◆ REQUIREMENTS
Rewrite every line of the listing below as a numbered list, leaving out the blank lines.

◆ SUPPLIED RECORDS
(begin)
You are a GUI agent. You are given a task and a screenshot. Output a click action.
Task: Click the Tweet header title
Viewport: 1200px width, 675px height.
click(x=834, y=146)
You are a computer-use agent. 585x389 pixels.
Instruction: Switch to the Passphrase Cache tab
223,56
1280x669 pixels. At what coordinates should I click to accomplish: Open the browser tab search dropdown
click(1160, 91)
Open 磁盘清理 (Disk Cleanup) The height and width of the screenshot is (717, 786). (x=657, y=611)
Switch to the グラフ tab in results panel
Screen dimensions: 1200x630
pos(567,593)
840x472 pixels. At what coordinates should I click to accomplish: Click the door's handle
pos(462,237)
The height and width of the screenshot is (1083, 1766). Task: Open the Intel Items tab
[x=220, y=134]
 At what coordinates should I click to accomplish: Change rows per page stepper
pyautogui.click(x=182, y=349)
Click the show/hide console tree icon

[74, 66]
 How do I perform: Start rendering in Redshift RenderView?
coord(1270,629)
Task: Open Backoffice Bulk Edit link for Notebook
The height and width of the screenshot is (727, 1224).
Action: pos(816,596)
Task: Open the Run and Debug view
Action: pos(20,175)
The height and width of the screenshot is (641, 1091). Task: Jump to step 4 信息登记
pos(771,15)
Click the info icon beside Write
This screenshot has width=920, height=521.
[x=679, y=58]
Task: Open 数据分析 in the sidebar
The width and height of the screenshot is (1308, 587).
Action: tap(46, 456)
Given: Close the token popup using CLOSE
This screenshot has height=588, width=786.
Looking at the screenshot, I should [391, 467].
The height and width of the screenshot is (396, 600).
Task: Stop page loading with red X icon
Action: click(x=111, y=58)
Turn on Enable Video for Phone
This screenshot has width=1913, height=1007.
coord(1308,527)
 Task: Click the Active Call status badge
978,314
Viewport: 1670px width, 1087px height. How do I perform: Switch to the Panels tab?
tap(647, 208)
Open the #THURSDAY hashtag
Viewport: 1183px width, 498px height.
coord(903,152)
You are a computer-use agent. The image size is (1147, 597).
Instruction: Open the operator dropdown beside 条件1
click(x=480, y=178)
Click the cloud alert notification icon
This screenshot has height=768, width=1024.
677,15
(end)
◆ COMPLETE ANSWER
1. You are a GUI agent. You are given a task and a screenshot. Output a click action.
2. Task: Click the Tweet header title
3. Viewport: 1200px width, 675px height.
4. click(x=834, y=146)
5. You are a computer-use agent. 585x389 pixels.
6. Instruction: Switch to the Passphrase Cache tab
7. 223,56
8. 1280x669 pixels. At what coordinates should I click to accomplish: Open the browser tab search dropdown
9. click(1160, 91)
10. Open 磁盘清理 (Disk Cleanup) The height and width of the screenshot is (717, 786). (x=657, y=611)
11. Switch to the グラフ tab in results panel
12. Screen dimensions: 1200x630
13. pos(567,593)
14. 840x472 pixels. At what coordinates should I click to accomplish: Click the door's handle
15. pos(462,237)
16. The height and width of the screenshot is (1083, 1766). Task: Open the Intel Items tab
17. [x=220, y=134]
18.  At what coordinates should I click to accomplish: Change rows per page stepper
19. pyautogui.click(x=182, y=349)
20. Click the show/hide console tree icon
21. [74, 66]
22.  How do I perform: Start rendering in Redshift RenderView?
23. coord(1270,629)
24. Task: Open Backoffice Bulk Edit link for Notebook
25. The height and width of the screenshot is (727, 1224).
26. Action: pos(816,596)
27. Task: Open the Run and Debug view
28. Action: pos(20,175)
29. The height and width of the screenshot is (641, 1091). Task: Jump to step 4 信息登记
30. pos(771,15)
31. Click the info icon beside Write
32. This screenshot has width=920, height=521.
33. [x=679, y=58]
34. Task: Open 数据分析 in the sidebar
35. The width and height of the screenshot is (1308, 587).
36. Action: tap(46, 456)
37. Given: Close the token popup using CLOSE
38. This screenshot has height=588, width=786.
39. Looking at the screenshot, I should [391, 467].
40. The height and width of the screenshot is (396, 600).
41. Task: Stop page loading with red X icon
42. Action: click(x=111, y=58)
43. Turn on Enable Video for Phone
44. This screenshot has width=1913, height=1007.
45. coord(1308,527)
46.  Task: Click the Active Call status badge
47. 978,314
48. Viewport: 1670px width, 1087px height. How do I perform: Switch to the Panels tab?
49. tap(647, 208)
50. Open the #THURSDAY hashtag
51. Viewport: 1183px width, 498px height.
52. coord(903,152)
53. You are a computer-use agent. The image size is (1147, 597).
54. Instruction: Open the operator dropdown beside 条件1
55. click(x=480, y=178)
56. Click the cloud alert notification icon
57. This screenshot has height=768, width=1024.
58. 677,15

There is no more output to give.